_CHALLENGE_
Reproduce the lines below word for word.

(Raw records)
:::::
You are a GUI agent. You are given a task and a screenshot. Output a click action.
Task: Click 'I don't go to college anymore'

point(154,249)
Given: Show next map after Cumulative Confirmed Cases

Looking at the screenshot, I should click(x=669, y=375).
:::::
_ANSWER_
You are a GUI agent. You are given a task and a screenshot. Output a click action.
Task: Click 'I don't go to college anymore'

point(154,249)
Given: Show next map after Cumulative Confirmed Cases

Looking at the screenshot, I should click(x=669, y=375).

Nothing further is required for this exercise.